Insanity Defense
Insanity Defense
Various legal systems provide different types of legal defenses that could be used by the defendants in their criminal cases. Nevertheless, application of these defenses depends on the circumstances and the nature of cases being faced. The insanity defense is one the oldest legal defenses. According to the insanity defense, the accused can avoid prosecution for the crimes committed is it can be proved that at the time when the crime was committed the defendant was not insane hence did not appreciate the quality or nature or wrongfulness of the acts (Fersch, 2005). It is imperative to note that the insanity defense occur in two forms. First, is cognitive insanity, which is based on the argument that the defendant was impaired by a mental condition in the event of the act in question. Second is the volitional insanity, which is based on the argument that having suffered a mental disorder, the defendant was not in a position to control his/her actions, despite being in a position of distinguishing what is right and wrong (Simon, & Ahn-Redding, 2008). Due to the manner in which it has been applied in the past, the insanity defense has emerged as one of the controversial issues in law. Based on the issues that have been raised in this controversy, the insanity defense should be dropped as a defense to criminal responsibility.

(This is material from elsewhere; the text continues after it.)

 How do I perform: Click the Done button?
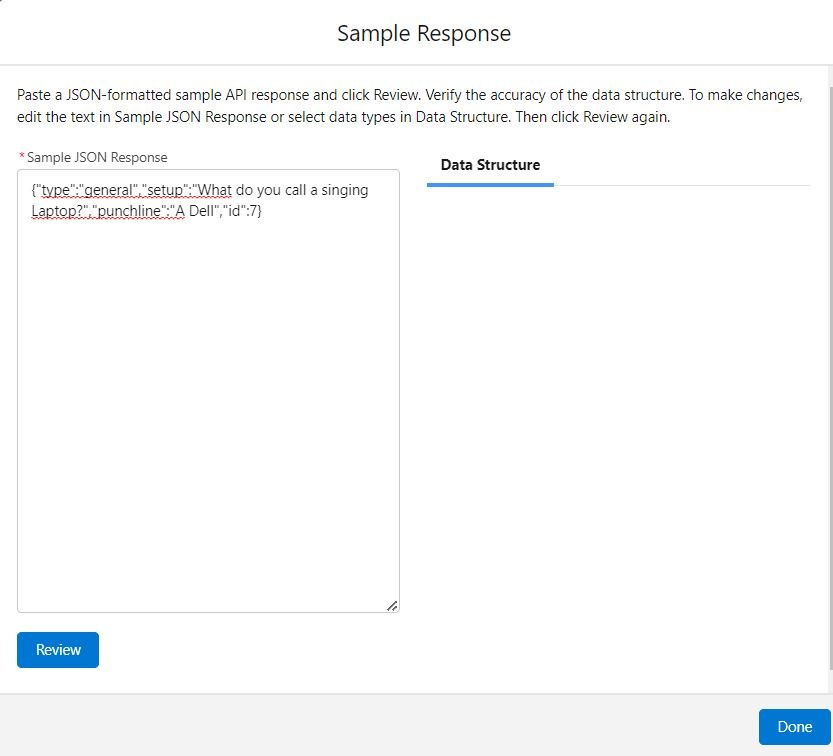pos(794,726)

Moreover, the insanity defense confuses psychiatric and legal conceptions, which in turn leads to damage of the integrity of the law. It is argued that insane is a legal terminology and not medical. Therefore, it is simpleminded to describe an individual with a serious mental disorder as insane; and most people suffering from this condition could be judged sane on application of modern legal insanity tests (Ritwack, 2003). Under the legal insanity tests, an individual is said to be insane if it is proved that the individual is mentally impaired to an extent of losing his/her “free will”. Unfortunately, it is not possible to prove the “free will” state medically, making it difficult for psychiatrists to determine the effect of impairment on the capacity of the individual on voluntary choice.
In conclusion, as a result of the controversy facing the insanity defense, major changes on the same and various alternative defenses have been developed over the years. This has seen various countries either abolish or amend the insanity defense over time. For instance, the burden of proof should be placed upon the defendant and not the prosecution, something that is now being embraced in most countries where insanity defense is still applicable (Simon, & Ahn-Redding, 2008). Besides, the evidence provided should be clear and convincing, and not preponderance in nature. Through these measures, the objective of the legal system in the society would not be undermined.
References
Fersch, E. A. (2005). Thinking about the insanity defense: Answers to frequently asked questions with case examples. Lincoln, NE: iUniverse.
Goldstein, J and Katz, J. (1963). Abolish the “Insanity Defense”-Why not? The Yale Law Journal, Vol. 72, No. 5: 1962-1963.
Simon, R. J., & Ahn-Redding, H. (2008). The insanity defense, the world over. Lanham: Lexington Books.
Ritwack, R.T. (2003). The competency of criminal defendants to refuse, for delusional reasons, a viable insanity defense recommended by counsel. Behavioral Sciences and the Law. Vol. 21, No. 2, 135-156.